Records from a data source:
══════════════════════════════

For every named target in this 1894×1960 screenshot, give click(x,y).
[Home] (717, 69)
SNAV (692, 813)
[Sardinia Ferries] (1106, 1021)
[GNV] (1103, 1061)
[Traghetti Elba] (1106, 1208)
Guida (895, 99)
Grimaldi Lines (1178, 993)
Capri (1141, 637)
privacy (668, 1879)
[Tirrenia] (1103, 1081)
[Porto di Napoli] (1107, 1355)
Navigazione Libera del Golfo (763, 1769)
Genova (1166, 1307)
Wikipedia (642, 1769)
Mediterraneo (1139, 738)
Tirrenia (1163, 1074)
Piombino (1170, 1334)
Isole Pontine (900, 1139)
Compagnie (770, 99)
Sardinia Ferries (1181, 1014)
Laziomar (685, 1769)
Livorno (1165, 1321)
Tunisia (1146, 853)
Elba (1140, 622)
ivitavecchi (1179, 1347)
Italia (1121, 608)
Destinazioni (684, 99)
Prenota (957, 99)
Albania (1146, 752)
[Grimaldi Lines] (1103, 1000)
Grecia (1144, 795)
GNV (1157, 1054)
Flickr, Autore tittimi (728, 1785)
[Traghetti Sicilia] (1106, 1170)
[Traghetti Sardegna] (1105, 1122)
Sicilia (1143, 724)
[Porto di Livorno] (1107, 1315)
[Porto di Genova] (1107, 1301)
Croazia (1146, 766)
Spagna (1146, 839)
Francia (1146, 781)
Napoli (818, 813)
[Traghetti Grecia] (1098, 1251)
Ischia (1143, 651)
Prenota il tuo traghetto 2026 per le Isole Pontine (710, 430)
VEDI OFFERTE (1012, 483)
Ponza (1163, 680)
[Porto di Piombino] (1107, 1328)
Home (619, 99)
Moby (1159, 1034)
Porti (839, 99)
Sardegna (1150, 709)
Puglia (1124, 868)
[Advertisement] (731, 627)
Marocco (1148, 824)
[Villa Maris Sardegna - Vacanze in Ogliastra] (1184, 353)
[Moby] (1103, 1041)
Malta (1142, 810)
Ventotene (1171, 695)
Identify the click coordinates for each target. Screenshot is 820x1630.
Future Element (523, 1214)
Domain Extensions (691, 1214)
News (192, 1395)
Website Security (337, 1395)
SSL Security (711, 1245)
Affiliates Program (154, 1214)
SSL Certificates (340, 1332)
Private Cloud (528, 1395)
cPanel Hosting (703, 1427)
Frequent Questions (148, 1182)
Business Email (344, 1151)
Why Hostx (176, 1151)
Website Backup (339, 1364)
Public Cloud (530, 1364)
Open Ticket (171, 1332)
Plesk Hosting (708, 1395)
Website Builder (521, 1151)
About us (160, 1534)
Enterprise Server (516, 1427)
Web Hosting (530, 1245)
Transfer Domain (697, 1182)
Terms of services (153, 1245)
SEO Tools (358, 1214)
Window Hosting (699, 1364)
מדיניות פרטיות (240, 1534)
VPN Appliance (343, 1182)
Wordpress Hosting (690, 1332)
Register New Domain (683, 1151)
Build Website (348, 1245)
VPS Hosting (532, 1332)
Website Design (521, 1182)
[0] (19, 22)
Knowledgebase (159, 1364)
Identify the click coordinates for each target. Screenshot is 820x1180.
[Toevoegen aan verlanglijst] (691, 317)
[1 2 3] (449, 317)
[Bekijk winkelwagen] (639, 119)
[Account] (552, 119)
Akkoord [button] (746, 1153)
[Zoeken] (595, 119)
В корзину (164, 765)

══════════════════════════════

### Try it
What is needed is an exact repetition of the lines from the first line of the records through the line containing "ivitavecchi (1179, 1347)", both ends included, and nothing more.

### Solved problem
For every named target in this 1894×1960 screenshot, give click(x,y).
[Home] (717, 69)
SNAV (692, 813)
[Sardinia Ferries] (1106, 1021)
[GNV] (1103, 1061)
[Traghetti Elba] (1106, 1208)
Guida (895, 99)
Grimaldi Lines (1178, 993)
Capri (1141, 637)
privacy (668, 1879)
[Tirrenia] (1103, 1081)
[Porto di Napoli] (1107, 1355)
Navigazione Libera del Golfo (763, 1769)
Genova (1166, 1307)
Wikipedia (642, 1769)
Mediterraneo (1139, 738)
Tirrenia (1163, 1074)
Piombino (1170, 1334)
Isole Pontine (900, 1139)
Compagnie (770, 99)
Sardinia Ferries (1181, 1014)
Laziomar (685, 1769)
Livorno (1165, 1321)
Tunisia (1146, 853)
Elba (1140, 622)
ivitavecchi (1179, 1347)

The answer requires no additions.